As of 2014, about 38 percent of Republicans identified as some form of evangelical Protestant, according to the Pew Research Center. The demographic remains a significant force in the party.
“For the rank and file — and, to a certain extent, the more elite level of evangelicalism — Mike Pence is that guy, a ‘one of our own’ type thing,” Waller said.
That reputation made Pence particularly appealing to Trump’s 2016 campaign, which roiled both the business community and the more religious segments of the party, according to Justin Buchler, a professor of political science at Case Western Reserve University in Ohio.
“Trump’s hand was sort of forced by coalition politics to pick Mike Pence as his running mate,” Buchler told Al Jazeera.
“Pence, as a religious conservative, shored up Trump’s weaknesses with some of the religious conservatives in the country. And being a governor, he assuaged some of the fears of the Chamber of Commerce types who just wanted to make sure that everything would be a little bit more stable.”

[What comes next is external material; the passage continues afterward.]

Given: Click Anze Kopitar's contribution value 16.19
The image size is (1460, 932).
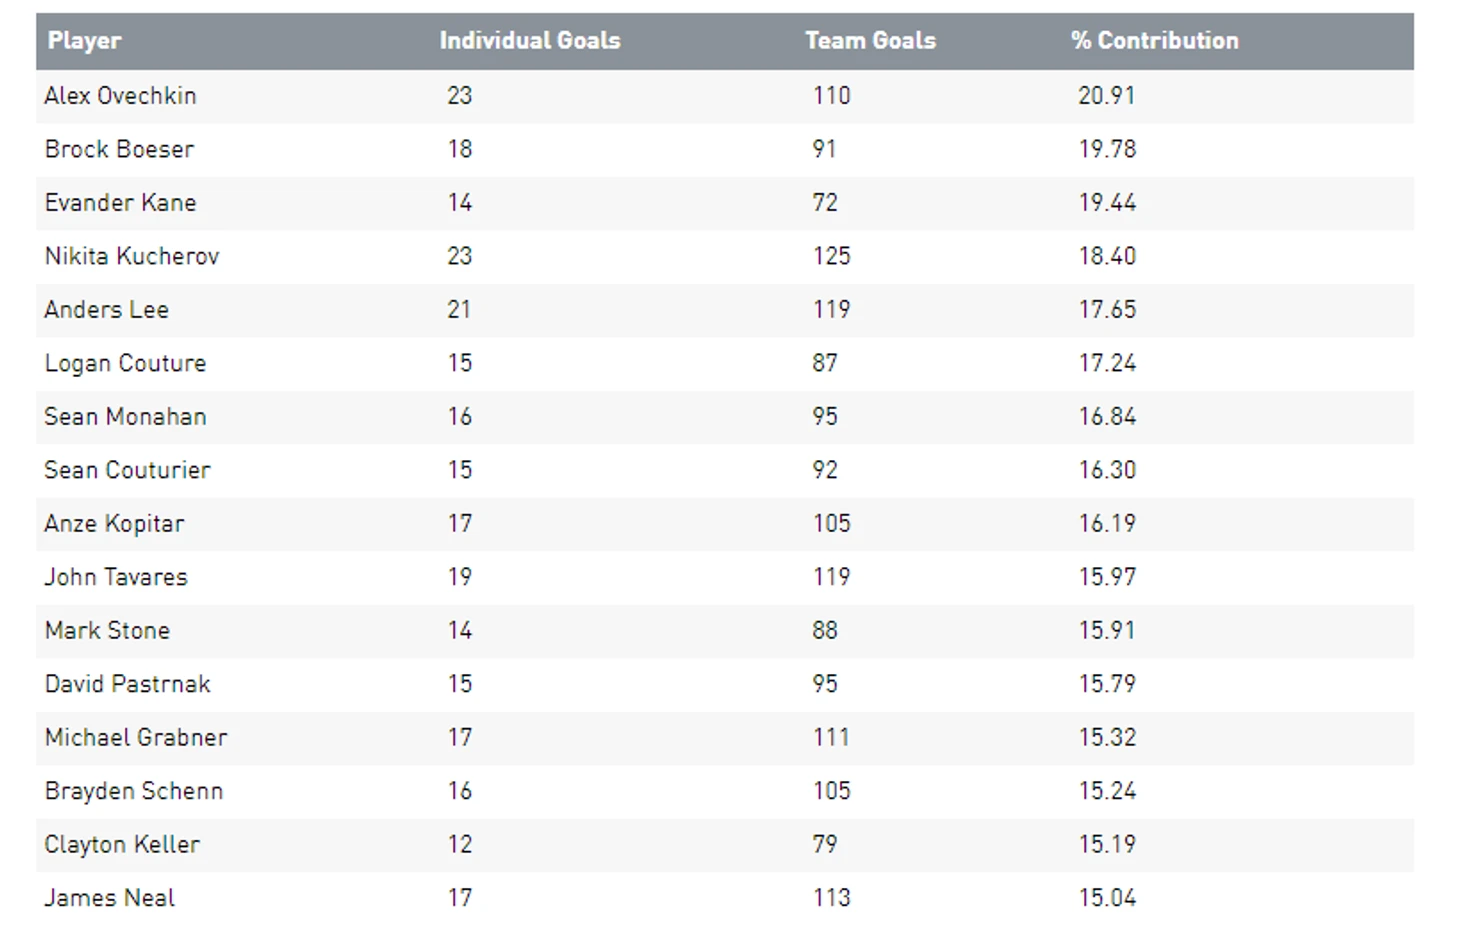Looking at the screenshot, I should coord(1106,524).
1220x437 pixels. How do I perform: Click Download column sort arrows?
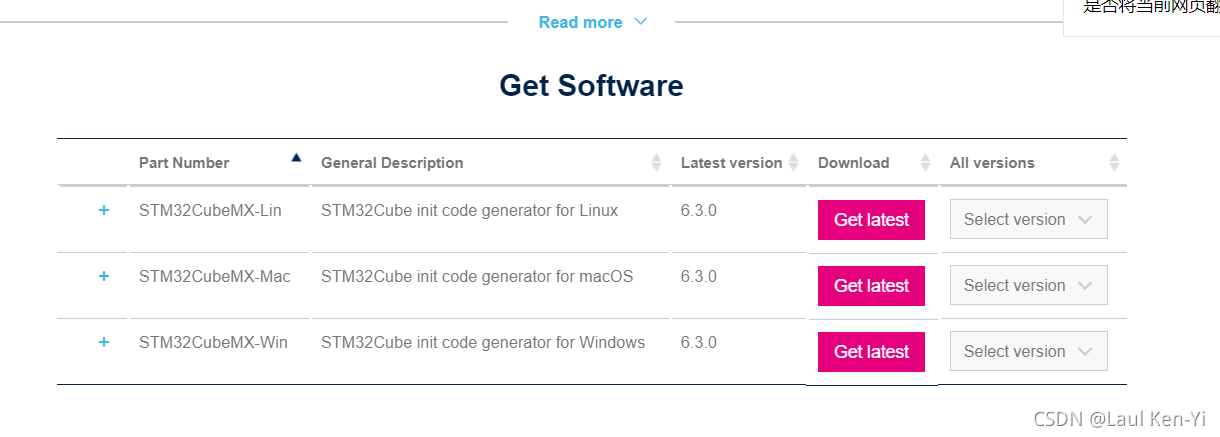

For his part, “Pence took the offer thinking that it would be one possible path to the presidency for himself,” Buchler explained.
January 6, 2021
Then came the 2020 presidential election and a pressure campaign by Trump and his allies to convince Pence not to certify Biden’s election victory.
Pence, as vice president, also served as president of the US Senate. And some Trump supporters erroneously believed that position granted him the power to interfere in the counting of the Electoral College votes, a routine post-election procedure.
Pro-Trump rioters ultimately stormed the US Capitol in an attempt to disrupt the count, some of them chanting, “Hang Mike Pence.”
But the certification of the election in the hours afterwards represented to some supporters a form of rehabilitation for Pence after what many considered a marriage of convenience to Trump, according to Neal.
“I think most conservatives I know here in Indiana were proud of what he did on January 6, and the testimony that came out during the January 6 [congressional investigation] really seemed to vindicate him in many ways,” she said.
Since then, Pence has spoken out about the former president, saying, “History will hold Donald Trump accountable.” He also abandoned a fight against a federal subpoena and in April testified before a grand jury investigating Trump’s post-election conduct.
But the spectre of January 6, 2021, is unlikely to dissipate any time soon, Buchler said. Even as Pence’s actions made him a folk hero to some, large segments of Trump’s base — regularly stoked by the former president — still see the former vice president as “persona non grata”.
“From the perspective of 2012, [Pence] is exactly the kind of politician that you would expect to run for president and have a chance,” Buchler said. “But that’s not where the Republican Party is right now.”
“There’s no way to win the nomination of a party when the electoral base likes seeing people chant that you should be hanging.”